18. En l’espèce, les requérants
ont perdu la propriété du leur terrain en mars 1989. Il ressort de l’expertise
effectuée au cours de la procédure nationale que la valeur du terrain à cette
date, était de 2 572 020 000
ITL (1 328 337 EUR) (paragraphe 23 de
l’arrêt au principal).
19. Compte
tenu de ces éléments et statuant en équité, la Cour estime raisonnable d’accorder conjointement
aux requérants 2 125 000 EUR pour la perte du terrain, plus tout
montant pouvant être dû à titre d’impôt sur cette somme.

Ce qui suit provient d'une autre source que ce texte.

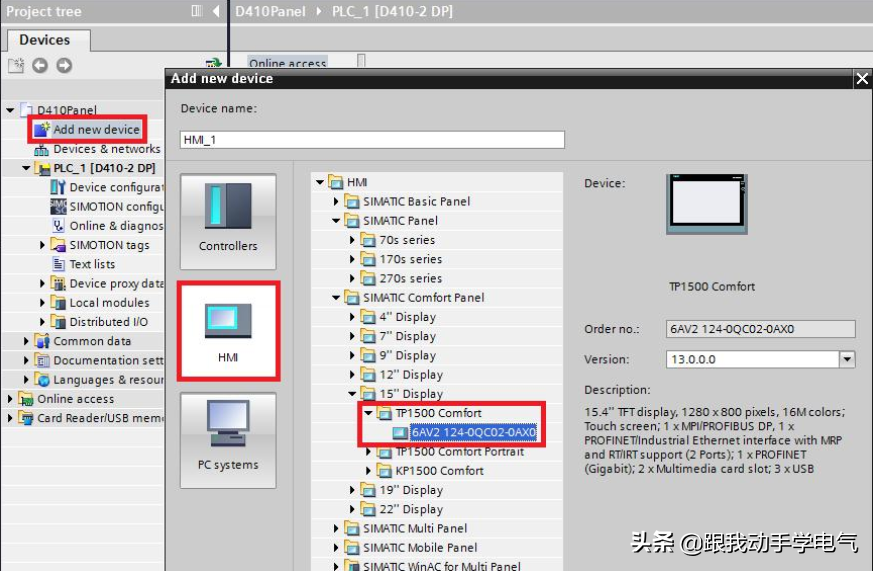
Task: Select order number 6AV2 124-0QC02-0AX0 item
Action: coord(472,433)
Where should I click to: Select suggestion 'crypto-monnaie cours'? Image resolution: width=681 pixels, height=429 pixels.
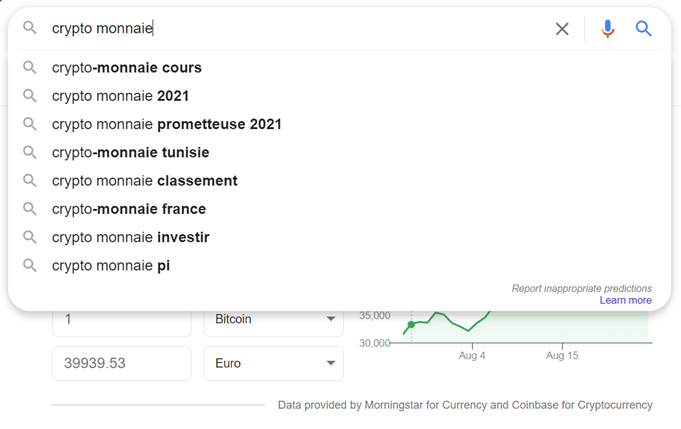point(127,68)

20. La Cour estime en outre, que
l’indemnité d’occupation adéquate, en l’espèce, aurait dû être calculée sur la
base de la valeur marchande du bien au moment de la privation de celui-ci et
non sur le montant de l’indemnité d’expropriation. Se référant aux critères
exprimés dans l’arrêt Luigi
Serino c. Italie (no 3), (no 21978/02, § 47, 12 octobre 2010), la
Cour
estime raisonnable d’accorder aux requérants la somme de 346 000 EUR, plus
tout montant pouvant être dû à titre d’impôt sur cette somme.
21. Reste à évaluer la perte
de chances subie à la suite
de l’expropriation litigieuse
(Guiso-Gallisay c. Italie
(satisfaction équitable)
[GC] précité, § 107). La Cour
juge qu’il
y a lieu de prendre
en considération le préjudice
découlant de l’indisponibilité
du terrain pendant la période allant du début de l’occupation
légitime (mars 1983) jusqu’au moment de la perte de propriété (mars 1989). Du montant ainsi calculé
sera déduit la somme déjà obtenue par les requérants au niveau interne à titre d’indemnité d’occupation. Statuant en équité, la Cour alloue conjointement aux requérants 174 000
EUR.
B. Dommage
moral
22. Les requérants demandent 120 000 EUR au titre de préjudice
moral.
23. Le Gouvernement
fait valoir
qu’un tel dommage dépend de la durée excessive de la procédure devant les juridictions nationales. Par conséquent, il soutient
que le versement d’une quelconque somme à titre d’indemnisation du dommage moral est subordonné à l’épuisement du remède Pinto. En tout état de
cause, il estime que la somme
réclamée par les requérants
est excessive.
24. La
Cour estime que
le sentiment d’impuissance et de frustration face à la dépossession illégale de leurs biens a causé aux
requérants un préjudice moral important, qu’il y a lieu de réparer de manière adéquate.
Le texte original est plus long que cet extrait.